**INSTRUCTIONS FOR THE TASK:**
Lay out every line of the records below as a Markdown table with the columns Row and Line, numbering the rows in order and leaving out blank lines.
start
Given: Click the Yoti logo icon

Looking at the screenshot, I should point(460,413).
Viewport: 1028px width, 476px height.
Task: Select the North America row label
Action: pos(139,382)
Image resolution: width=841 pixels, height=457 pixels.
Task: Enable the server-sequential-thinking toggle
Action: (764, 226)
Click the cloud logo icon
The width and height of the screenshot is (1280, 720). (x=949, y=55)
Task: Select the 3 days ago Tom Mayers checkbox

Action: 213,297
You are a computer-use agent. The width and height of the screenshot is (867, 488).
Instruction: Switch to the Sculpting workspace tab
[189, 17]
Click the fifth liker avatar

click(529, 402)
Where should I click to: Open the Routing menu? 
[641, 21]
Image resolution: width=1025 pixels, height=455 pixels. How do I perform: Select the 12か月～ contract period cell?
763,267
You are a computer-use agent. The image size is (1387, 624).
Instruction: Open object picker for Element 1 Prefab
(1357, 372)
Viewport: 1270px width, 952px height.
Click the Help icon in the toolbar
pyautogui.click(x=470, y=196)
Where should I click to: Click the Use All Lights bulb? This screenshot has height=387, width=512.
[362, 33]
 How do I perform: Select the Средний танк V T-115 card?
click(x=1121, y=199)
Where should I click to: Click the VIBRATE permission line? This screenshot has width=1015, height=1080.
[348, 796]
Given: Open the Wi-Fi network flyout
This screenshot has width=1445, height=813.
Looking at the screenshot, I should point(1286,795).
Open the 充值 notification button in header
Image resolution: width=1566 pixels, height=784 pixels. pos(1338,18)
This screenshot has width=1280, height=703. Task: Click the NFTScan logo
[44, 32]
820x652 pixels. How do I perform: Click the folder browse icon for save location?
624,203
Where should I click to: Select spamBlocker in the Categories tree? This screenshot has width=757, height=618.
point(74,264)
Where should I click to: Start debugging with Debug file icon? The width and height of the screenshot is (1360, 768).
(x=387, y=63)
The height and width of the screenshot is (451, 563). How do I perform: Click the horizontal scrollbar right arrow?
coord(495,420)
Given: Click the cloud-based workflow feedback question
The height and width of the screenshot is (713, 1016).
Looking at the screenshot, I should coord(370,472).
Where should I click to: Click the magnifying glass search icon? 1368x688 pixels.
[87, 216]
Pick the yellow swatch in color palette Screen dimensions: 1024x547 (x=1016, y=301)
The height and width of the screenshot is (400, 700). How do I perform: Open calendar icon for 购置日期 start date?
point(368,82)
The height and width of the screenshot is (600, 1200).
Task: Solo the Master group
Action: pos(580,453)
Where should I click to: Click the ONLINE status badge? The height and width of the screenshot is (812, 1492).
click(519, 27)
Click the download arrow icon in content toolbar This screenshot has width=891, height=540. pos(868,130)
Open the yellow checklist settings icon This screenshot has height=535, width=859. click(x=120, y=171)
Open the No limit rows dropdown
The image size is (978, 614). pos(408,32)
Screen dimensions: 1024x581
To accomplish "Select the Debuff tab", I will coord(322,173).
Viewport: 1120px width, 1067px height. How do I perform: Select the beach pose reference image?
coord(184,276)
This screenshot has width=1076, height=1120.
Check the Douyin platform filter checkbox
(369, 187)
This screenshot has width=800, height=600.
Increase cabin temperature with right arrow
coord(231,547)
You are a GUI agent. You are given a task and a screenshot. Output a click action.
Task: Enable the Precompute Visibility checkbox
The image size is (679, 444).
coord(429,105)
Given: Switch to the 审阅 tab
end
**WRITTEN SOLUTION:**
| Row | Line |
|---|---|
| 1 | Given: Click the Yoti logo icon |
| 2 | Looking at the screenshot, I should point(460,413). |
| 3 | Viewport: 1028px width, 476px height. |
| 4 | Task: Select the North America row label |
| 5 | Action: pos(139,382) |
| 6 | Image resolution: width=841 pixels, height=457 pixels. |
| 7 | Task: Enable the server-sequential-thinking toggle |
| 8 | Action: (764, 226) |
| 9 | Click the cloud logo icon |
| 10 | The width and height of the screenshot is (1280, 720). (x=949, y=55) |
| 11 | Task: Select the 3 days ago Tom Mayers checkbox |
| 12 | Action: 213,297 |
| 13 | You are a computer-use agent. The width and height of the screenshot is (867, 488). |
| 14 | Instruction: Switch to the Sculpting workspace tab |
| 15 | [189, 17] |
| 16 | Click the fifth liker avatar |
| 17 | click(529, 402) |
| 18 | Where should I click to: Open the Routing menu?  |
| 19 | [641, 21] |
| 20 | Image resolution: width=1025 pixels, height=455 pixels. How do I perform: Select the 12か月～ contract period cell? |
| 21 | 763,267 |
| 22 | You are a computer-use agent. The image size is (1387, 624). |
| 23 | Instruction: Open object picker for Element 1 Prefab |
| 24 | (1357, 372) |
| 25 | Viewport: 1270px width, 952px height. |
| 26 | Click the Help icon in the toolbar |
| 27 | pyautogui.click(x=470, y=196) |
| 28 | Where should I click to: Click the Use All Lights bulb? This screenshot has height=387, width=512. |
| 29 | [362, 33] |
| 30 |  How do I perform: Select the Средний танк V T-115 card? |
| 31 | click(x=1121, y=199) |
| 32 | Where should I click to: Click the VIBRATE permission line? This screenshot has width=1015, height=1080. |
| 33 | [348, 796] |
| 34 | Given: Open the Wi-Fi network flyout |
| 35 | This screenshot has width=1445, height=813. |
| 36 | Looking at the screenshot, I should point(1286,795). |
| 37 | Open the 充值 notification button in header |
| 38 | Image resolution: width=1566 pixels, height=784 pixels. pos(1338,18) |
| 39 | This screenshot has width=1280, height=703. Task: Click the NFTScan logo |
| 40 | [44, 32] |
| 41 | 820x652 pixels. How do I perform: Click the folder browse icon for save location? |
| 42 | 624,203 |
| 43 | Where should I click to: Select spamBlocker in the Categories tree? This screenshot has width=757, height=618. |
| 44 | point(74,264) |
| 45 | Where should I click to: Start debugging with Debug file icon? The width and height of the screenshot is (1360, 768). |
| 46 | (x=387, y=63) |
| 47 | The height and width of the screenshot is (451, 563). How do I perform: Click the horizontal scrollbar right arrow? |
| 48 | coord(495,420) |
| 49 | Given: Click the cloud-based workflow feedback question |
| 50 | The height and width of the screenshot is (713, 1016). |
| 51 | Looking at the screenshot, I should coord(370,472). |
| 52 | Where should I click to: Click the magnifying glass search icon? 1368x688 pixels. |
| 53 | [87, 216] |
| 54 | Pick the yellow swatch in color palette Screen dimensions: 1024x547 (x=1016, y=301) |
| 55 | The height and width of the screenshot is (400, 700). How do I perform: Open calendar icon for 购置日期 start date? |
| 56 | point(368,82) |
| 57 | The height and width of the screenshot is (600, 1200). |
| 58 | Task: Solo the Master group |
| 59 | Action: pos(580,453) |
| 60 | Where should I click to: Click the ONLINE status badge? The height and width of the screenshot is (812, 1492). |
| 61 | click(519, 27) |
| 62 | Click the download arrow icon in content toolbar This screenshot has width=891, height=540. pos(868,130) |
| 63 | Open the yellow checklist settings icon This screenshot has height=535, width=859. click(x=120, y=171) |
| 64 | Open the No limit rows dropdown |
| 65 | The image size is (978, 614). pos(408,32) |
| 66 | Screen dimensions: 1024x581 |
| 67 | To accomplish "Select the Debuff tab", I will coord(322,173). |
| 68 | Viewport: 1120px width, 1067px height. How do I perform: Select the beach pose reference image? |
| 69 | coord(184,276) |
| 70 | This screenshot has width=1076, height=1120. |
| 71 | Check the Douyin platform filter checkbox |
| 72 | (369, 187) |
| 73 | This screenshot has width=800, height=600. |
| 74 | Increase cabin temperature with right arrow |
| 75 | coord(231,547) |
| 76 | You are a GUI agent. You are given a task and a screenshot. Output a click action. |
| 77 | Task: Enable the Precompute Visibility checkbox |
| 78 | The image size is (679, 444). |
| 79 | coord(429,105) |
| 80 | Given: Switch to the 审阅 tab |